Hsin-Ping Huang et al. Urology. 2008 Mar.

Abstract

Objectives: To assess the consequences of renal ultrasonography (RUS) in the treatment of children younger than 5 years of age with a first febrile urinary tract infection.

Methods: We retrospectively reviewed the results of imaging studies, including RUS, computed tomography, and voiding cystourethrography in children with a first febrile urinary tract infection during a 2-year period. Children with known urologic anomalies, other underlying diseases, or simultaneous combined illnesses were excluded. Children with nephromegaly were diagnosed with acute lobar nephronia by computed tomography.
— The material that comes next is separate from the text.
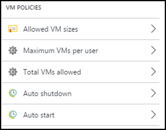Viewport: 166px width, 130px height.
Task: Open the Auto shutdown text entry
Action: [x=47, y=93]
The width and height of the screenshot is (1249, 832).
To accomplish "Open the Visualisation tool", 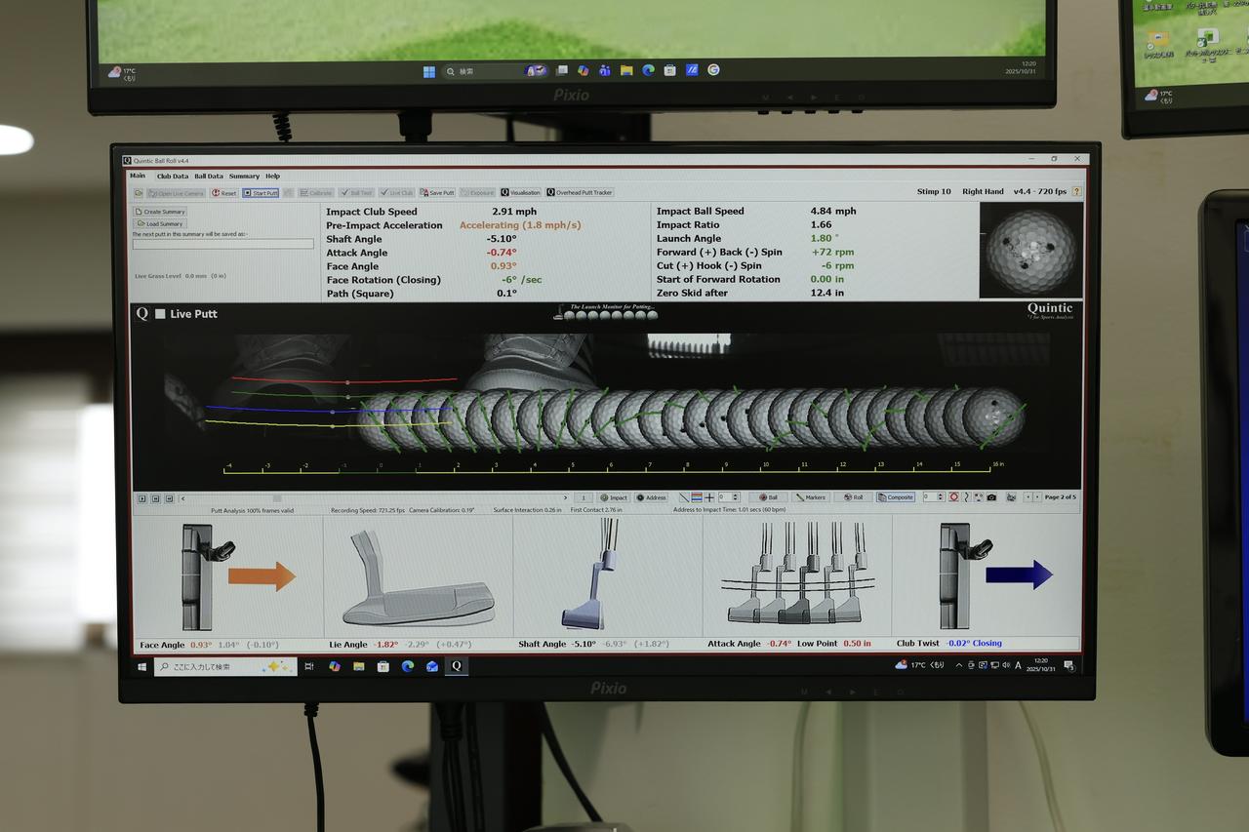I will (520, 193).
Results: A total of 390 children were included in this study. Of the 390 children, 112 (28.7%) had abnormal RUS findings. The children with abnormal RUS findings of nephromegaly, small kidney, intermittent hydronephrosis, or a double collecting system had a significantly greater incidence of vesicoureteral reflux than children with normal RUS findings. Additionally, the occurrence of high-grade vesicoureteral reflux in children with abnormal RUS findings was more frequent than in children with normal RUS findings.

Conclusions: The results of our study indicate that it is worth performing RUS in children with a first febrile urinary tract infection because abnormal kidney size or other specific structural ultrasound findings should be investigated, in addition to isolated hydronephrosis.